• **GOAL OF THE EXERCISE**
Where an entry below contains an image, skip the image and reproduce the rest exactly.

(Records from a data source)
Content starts
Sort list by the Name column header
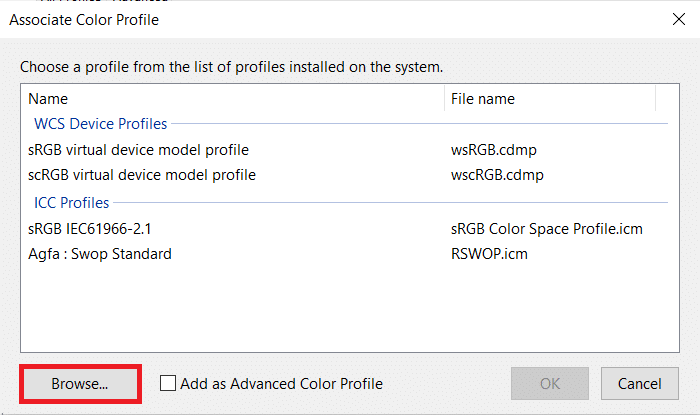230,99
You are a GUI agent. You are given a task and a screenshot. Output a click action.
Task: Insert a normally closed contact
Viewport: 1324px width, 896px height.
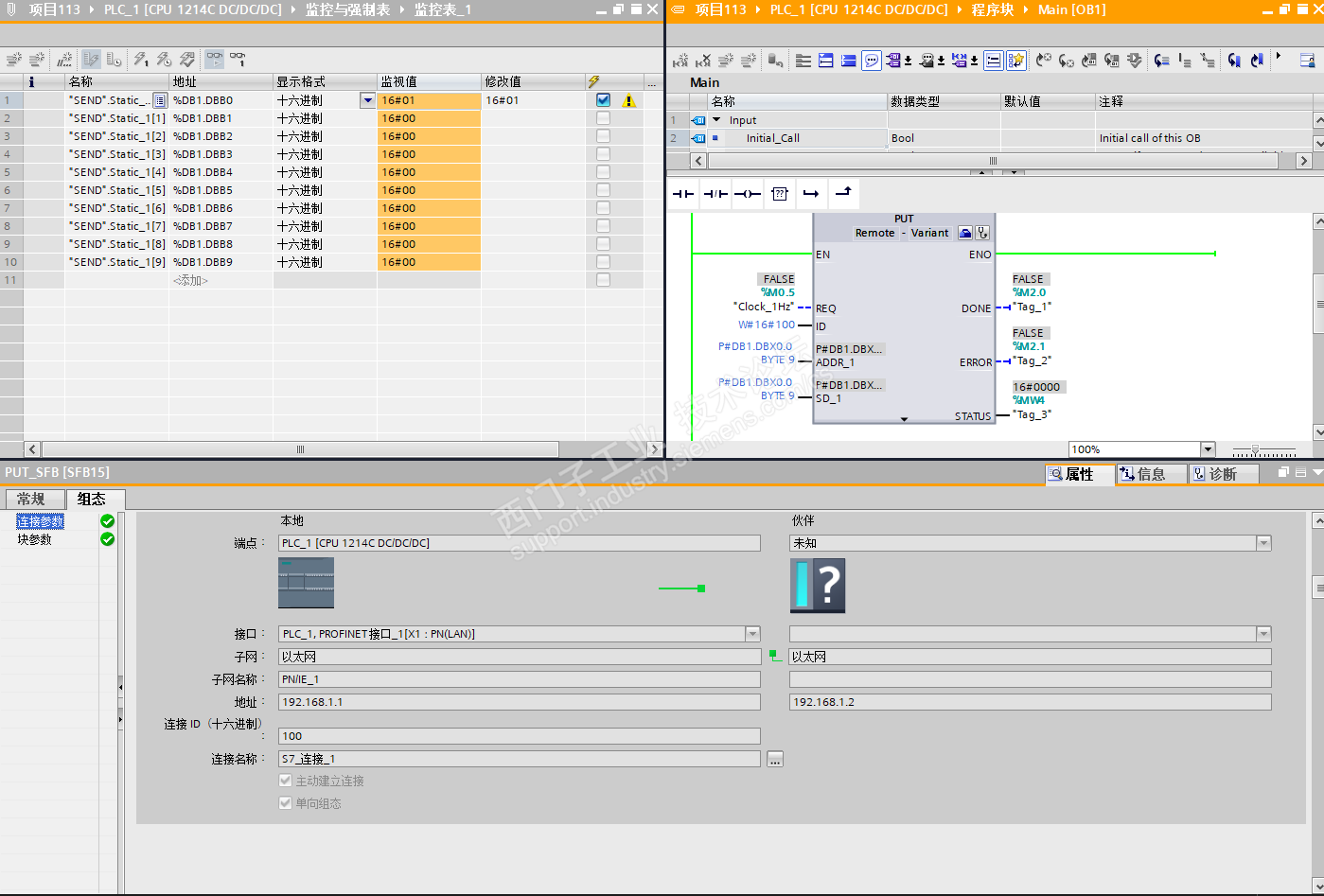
Content ends
• **RESULT OF THIS TASK**
Sort list by the Name column header
230,99
You are a GUI agent. You are given a task and a screenshot. Output a click action.
Task: Insert a normally closed contact
Viewport: 1324px width, 896px height.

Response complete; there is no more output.